Rose rosette disease (RRD) is incited by a negative-sense RNA virus (genus Emaravirus), which is vectored by a wind-transported eriophyid mite (Phyllocoptes fructiphilus). Symptoms include witches broom/rosette-type growth, excessive prickles (thorns), discolored and distorted growth, and, unlike most other rose diseases, usually results in plant death. RRD is endemic to North America and was first described in Manitoba, Wyoming, and California in the 1940s. It has spread east with the aid of a naturalized rose species host and has become epidemic from the Great Plains to the East Coast of North America on garden roses in home and commercial landscapes where losses have been high. The disease was suggested to be incited by a virus from the beginning, but only recently has this been confirmed and the virus identified. The presence of the vector mite on roses has been associated with RRD since the first symptoms were described. However, more recently, the mite was demonstrated to be the vector of the disease and confirmed to transmit the virus itself. As a result of the RRD epidemic in North America and its effects on the national production and consumer markets for roses, a research team comprising five major universities (Texas, Florida, Tennessee, Oklahoma, and Delaware), a dozen growers and nurseries (all regions), six rose breeding programs (California, Wisconsin, Texas, and Pennsylvania), the major rose testing programs (Earth-Kind and AGRS), the major rose organization (American Rose Society), and the major trade organization AmericanHort has formed. This research project has been funded by the Specialty Crops Research Initiative through the U.S. Department of Agriculture (USDA) with the short-term objective of improving and disseminating best management practices (BMPs) and the long-term goal of identifying additional sources of resistance and developing the genetic tools to quickly transfer resistance into the elite commercial rose germplasm.

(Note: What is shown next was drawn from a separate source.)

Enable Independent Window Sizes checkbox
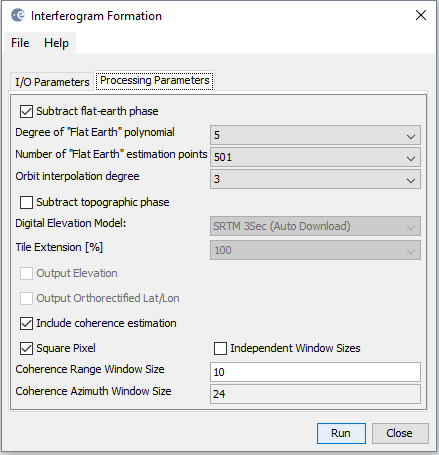 point(220,348)
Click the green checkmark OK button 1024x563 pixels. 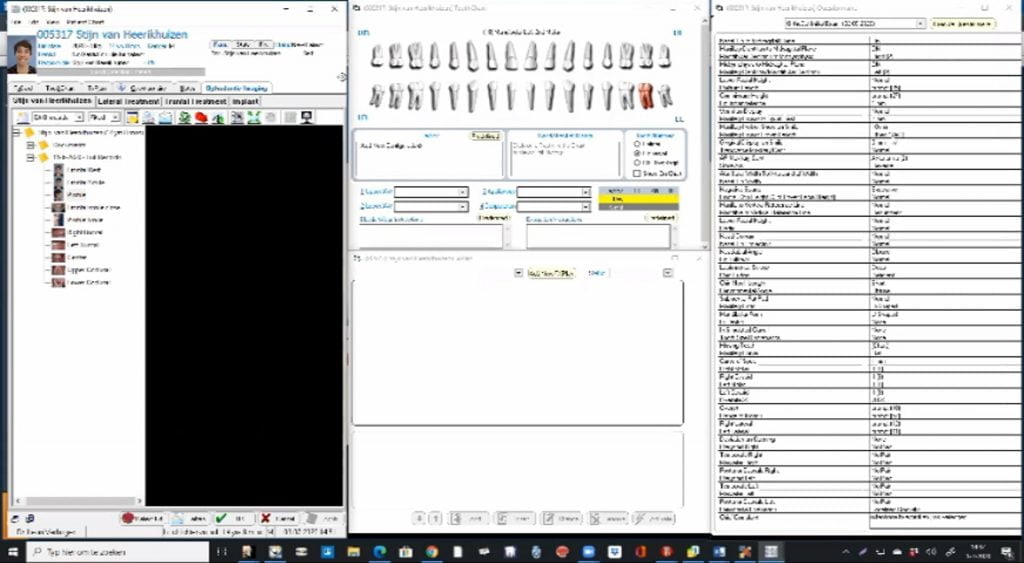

Combatting Rose Rosette Disease with Volunteer Involvement in the Monitoring Effort

Rose rosette disease (RRD) was first reported on the North American continent in the early 1940s. In 2011, the causal agent of this disease was identified and described—the Rose rosette virus (RRV). In the last 10 years, RRD has gained widespread notoriety because of disease symptoms appearing on many roses which are used frequently in landscape plantings, both commercial and residential. Much of the prior scientific work on this disease was carried out on the multiflora rose. Currently, the disease issues are on cultivated roses within which no cultivar has been confirmed to be resistant. There is an information gap in our knowledge of the pathogen, vector, and the disease on cultivated roses. Our goals for this project are to seek and identify potential disease tolerance or resistance in roses and increasing public awareness and knowledge of RRD with the purpose of reducing the disease spread with best management practices. Outreach and volunteer recruitment are key activities used to provide scientifically sound information, to establish the current disease range and to actively gather observational reports of RRD to identify resistant rose sources. Elements of these activities include educational meetings, factsheets, posters, and workshops where RRD symptoms recognition is emphasized. A web-based reporting tool was developed to capture observations from volunteers while continually keeping them engaged. It is hoped that through outreach and the collective monitoring effort, researchers will have access to information that contributes to a better understanding of RRD and will find disease-resistant roses that could be used in breeding programs for the continued enjoyment of roses.

First Report of Rose rosette virus Associated with Rose Rosette Disease in Rosa hybrida in Minnesota

A Rosa hybrida plant was identified with rose rosette disease symptoms and was positive for Rose rosette virus (RRV) by reverse transcription PCR. It is important to monitor routinely roses for RRV symptoms and to test and rogue symptomatic plants. This is the first report of RRV infecting roses in Minnesota.